The query optimizer in ArangoDB 2.8 has been improved in terms of how it can
make use of indexes. In previous versions of ArangoDB, the query optimizer could
use only one index per collection used in an AQL query. When using a logical OR
in a FILTER condition, the optimizer did not use any index for the collection in
order to ensure the result is still correct.
This is much better in 2.8. Now the query optimizer can use multiple indexes on
the same collection for FILTER conditions that are combined with a logical OR.

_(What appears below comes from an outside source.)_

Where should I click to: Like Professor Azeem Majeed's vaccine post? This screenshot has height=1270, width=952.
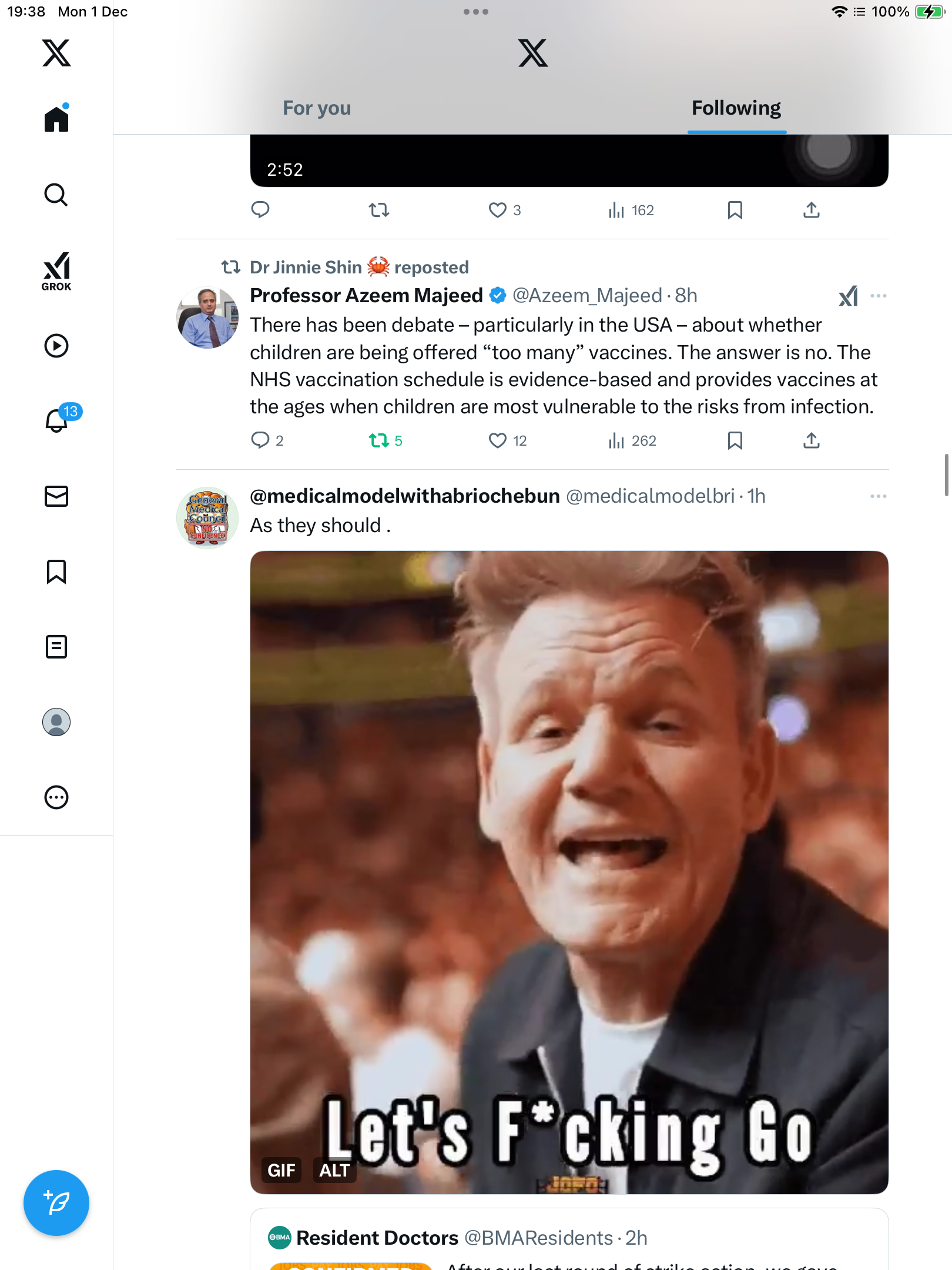(x=498, y=440)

For all following queries, I have set up a collection named test, which has
two isolated hash indexes on the attributes value1 and value2, and a skiplist
index on attribute value3.
Let’s first try an AQL queries that uses a logical OR on two different attributes of the
collection:
example query
123
FOR doc IN test
FILTER doc.value1 == 11 || doc.value2 == 19
RETURN doc
The execution plan for this query in 2.7 reveals that query will perform a full
collection scan and cannot use indexes because of the logical OR on two different
attributes:
2.7 query execution plan
12345678910111213
Execution plan:
Id NodeType Est. Comment
1 SingletonNode 1 * ROOT
2 EnumerateCollectionNode 0 - FOR doc IN test /* full collection scan */
3 CalculationNode 0 - LET #1 = doc.`value1` == 11 || doc.`value2` == 19
4 FilterNode 0 - FILTER #1
5 ReturnNode 0 - RETURN doc
Indexes used:
none
Optimization rules applied:
none
Running the same query in 2.8 / devel will produce a much better execution plan:
2.8 query execution plan
12345678910111213141516
Execution plan:
Id NodeType Est. Comment
1 SingletonNode 1 * ROOT
6 IndexNode 2 - FOR doc IN test /* hash index scan, hash index scan */
3 CalculationNode 2 - LET #1 = doc.`value1` == 11 || doc.`value2` == 19
4 FilterNode 2 - FILTER #1
5 ReturnNode 2 - RETURN doc
Indexes used:
By Type Collection Unique Sparse Selectivity Fields Ranges
6 hash test false false 100.00 % [ `value1` ] doc.`value1` == 11
6 hash test false false 100.00 % [ `value2` ] doc.`value2` == 19
Optimization rules applied:
Id RuleName
1 use-indexes
Multiple indexes will also be used if different index types are accessed, or for non-equality
filter conditions. For example, the following query will make use of the two hash indexes
and also the skiplist index:
example query
123
FOR doc IN test
FILTER doc.value1 == 11 || doc.value2 == 19 || doc.value3 > 42
RETURN doc
Here is its execution plan from 2.8:
2.8 query execution plan
1234567891011121314151617
Execution plan:
Id NodeType Est. Comment
1 SingletonNode 1 * ROOT
6 IndexNode 3 - FOR doc IN test /* hash index scan, hash index scan, skiplist index scan */
3 CalculationNode 3 - LET #1 = doc.`value1` == 11 || doc.`value2` == 19 || doc.`value3` > 42
4 FilterNode 3 - FILTER #1
5 ReturnNode 3 - RETURN doc
Indexes used:
By Type Collection Unique Sparse Selectivity Fields Ranges
6 hash test false false 100.00 % [ `value1` ] doc.`value1` == 11
6 hash test false false 100.00 % [ `value2` ] doc.`value2` == 19
6 skiplist test false false n/a [ `value3` ] doc.`value3` > 42
Optimization rules applied:
Id RuleName
1 use-indexes
For comparison, here is the non-optimized plan from 2.7 for the same query:
2.7 query execution plan
12345678910111213
Execution plan:
Id NodeType Est. Comment
1 SingletonNode 1 * ROOT
2 EnumerateCollectionNode 0 - FOR doc IN test /* full collection scan */
3 CalculationNode 0 - LET #1 = doc.`value1` == 11 || doc.`value2` == 19 || doc.`value3` > 42
4 FilterNode 0 - FILTER #1
5 ReturnNode 0 - RETURN doc
Indexes used:
none
Optimization rules applied:
none
Still the query optimizer will not be able to use any indexes on a collection when
there are multiple FILTER conditions combined with logical OR and at least one of them
is not satisfisable by an index of the collection. In this case it has no other choice
but to do a full collection scan.
For queries that combine multiple FILTER conditions with a logical AND, the optimizer
will still try to pick the most selective index for the query and use it for the collection.